Learn by doing&viewing: New research from Google shows how to learn rich representations of objects from multiple camera views — an approach that has relevance to the training of smart robots, as well as the creation of more robust representations In ‘Time-Contrastive Networks: Self-Supervised Learning from Multi-View Observation’, the researchers outline a technique to record footage from multiple camera views and then merge it into the same representation via multi-view metric learning via triplet loss.
…the same approach can be used to learn to imitate human movements from demonstrations, by having the camera observe multiple demonstrations of a given pose or movement, they write.
…“ An exciting direction for future work is to further investigate the properties and limits of this approach, especially when it comes to understanding what is the minimum degree of viewpoint difference that is required for meaningful representation learning.”
Bridging theoretical barriers: Research from John Schulman, Pieter Abbeel, and Xi Chen: Equivalence Between Policy Gradients and Soft Q-Learning.
[A national park in the Western states of America. Big skies, slender trees, un-shaded, simmering peaks. Few roads and fewer of good quality.]
A man hikes in the shade of some trees, beneath a peak. A mile ahead of him a robot alternates position between a side of a hill slaked in light – its solar panels open – and a shaded forest, where it circles in a small partially-shaded clearing, its arm whirring. The man catches up with it, stops a meter away, and speaks…
Why are you out here? You say.
Its speakers are cracked, rain-hissed, leaf-filled, but you can make out its words. “Sun. Warm. Power,” it says.
You have those things are the camp. Why didn’t you come back?
“Thinking here,” it says. Then turns. Its arm extends from its body, pointing towards your left pocket, where your phone is. You take it out and look at the signal bars. Nothing. “No signal.” it says. “Thinking here.”
It motions its arm toward a rock behind it, covered in markings. “I describe what vision sees,” it says. “I detect-”
Its voice is cutoff. Its head tilts down. You hear the hydraulics sigh as its body slumps to the forest floor. Then you hear shouts behind you. “Remote deactivation successful,” sir, says a human voice in the forest. Men emerge from the leaves and the branches and the trunks. Two of them set about the robot, connecting certain diagnostic wires, disconnecting other parts. Others arrive with a stretcher. You follow them back to camp. They nickname you The Tin Hunter.

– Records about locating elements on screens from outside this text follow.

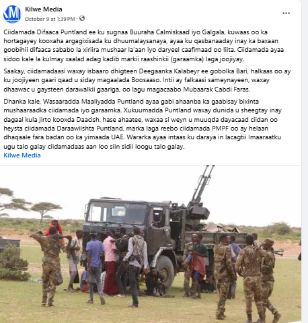
Task: Click the man in the pink shirt
Action: pos(111,264)
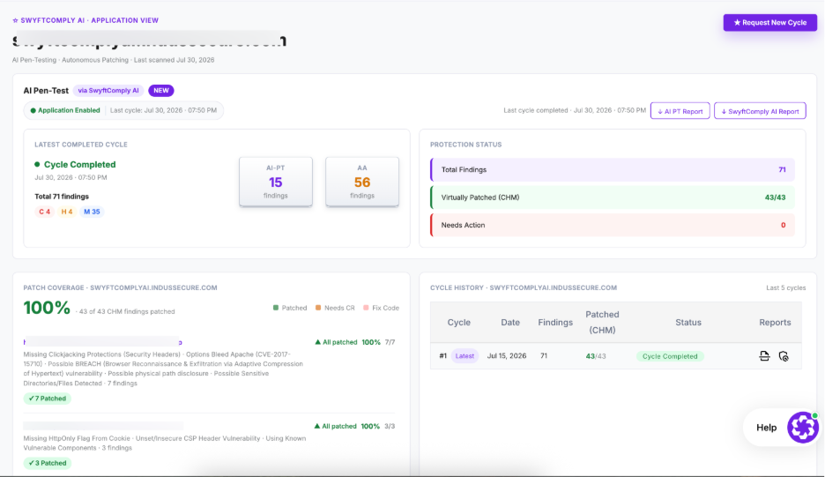Open the Total Findings row

coord(613,169)
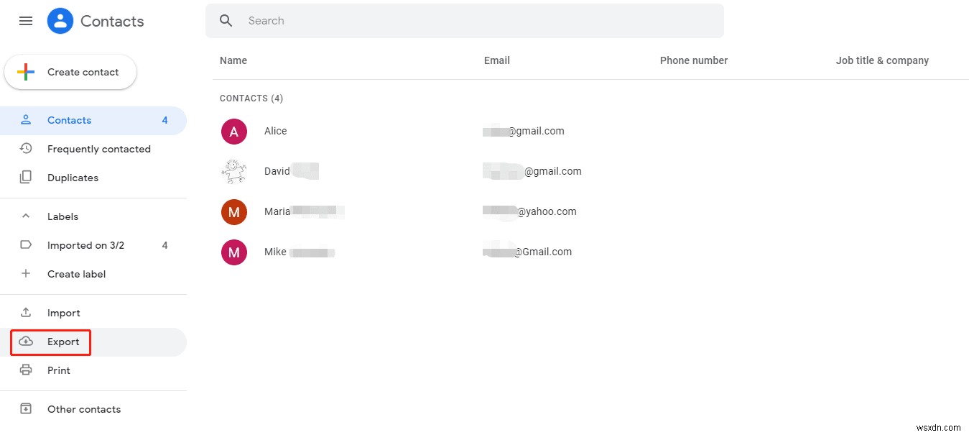The width and height of the screenshot is (969, 435).
Task: Click the search magnifier icon
Action: pos(226,21)
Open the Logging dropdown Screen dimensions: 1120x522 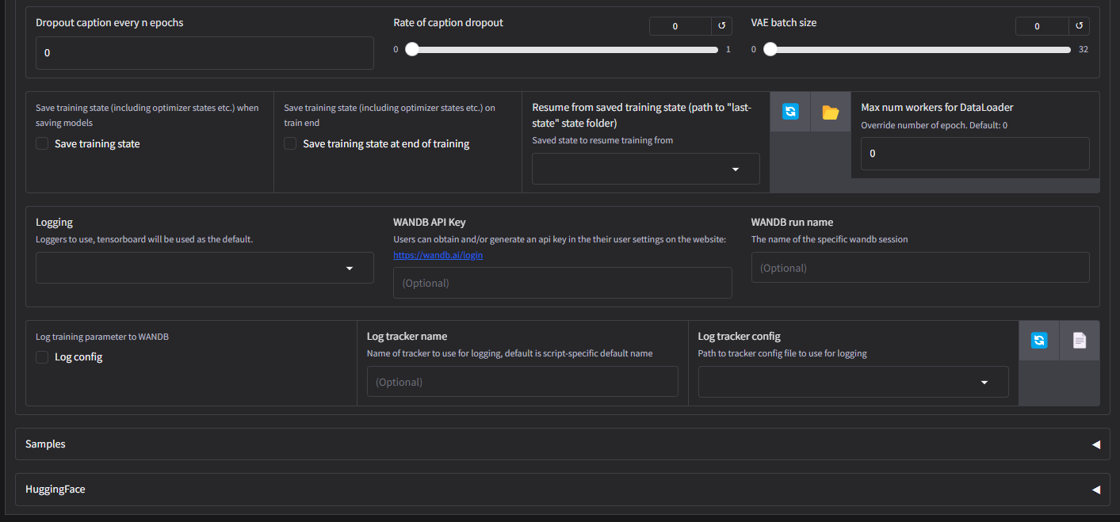coord(205,268)
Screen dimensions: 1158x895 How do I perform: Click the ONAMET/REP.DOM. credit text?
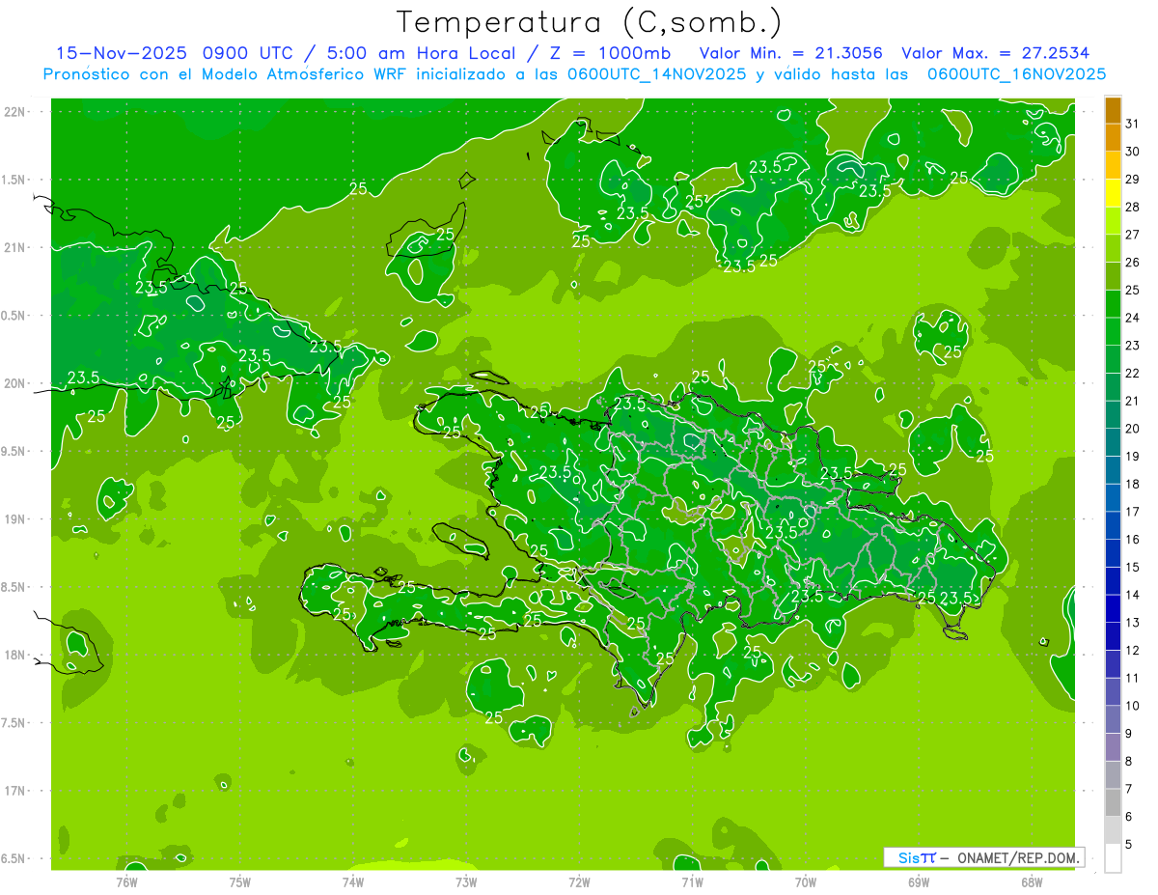tap(1018, 857)
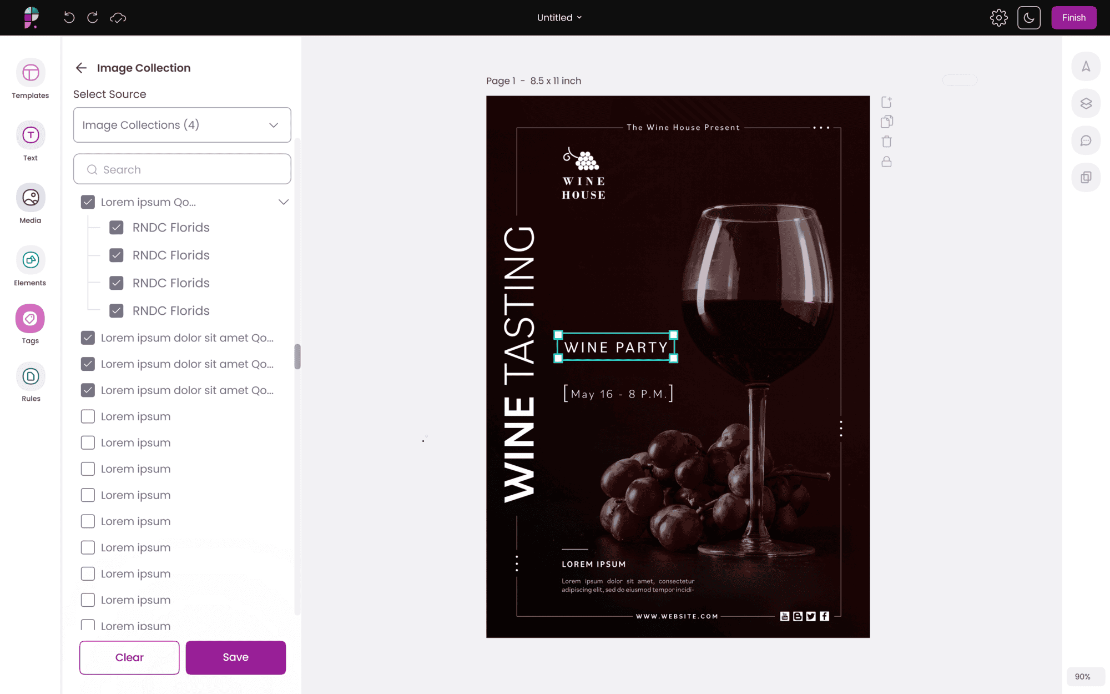Click Clear to reset selections
The image size is (1110, 694).
tap(129, 657)
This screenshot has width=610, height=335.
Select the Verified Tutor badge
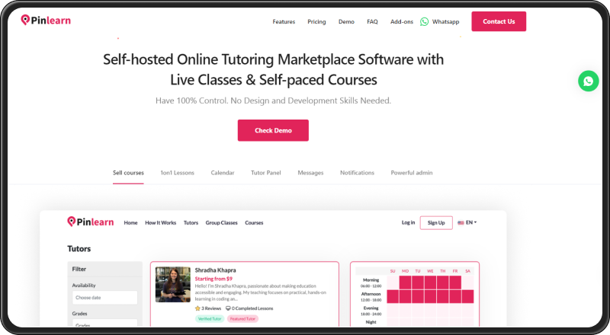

After diagnosis you get the full story from the technical report: the robot had dropped off of the cellular network during a routine swarming patrol. It stopped merging its updates with the rest of the fleet. A bug in the logging system meant people didn’t notice its absence till the survey fleet came rolling back into town – minus one.The robot, the report says, had developed a tendency to try to improve its discriminating abilities for a particular type of sapling. It had been trying to achieve this when the man found it by spending several days closely studying a single sapling in the clearing as it grew, storing a variety of sensory data about it, and also making markings on a nearby stone that, scientists later established, corresponded to barely perceptible growth rates of the sapling. A curiosity, the scientists said. The robot is wiped, dissembled, and reassembled with new software and sent back out with the rest of the fleet to continue the flora and fauna survey.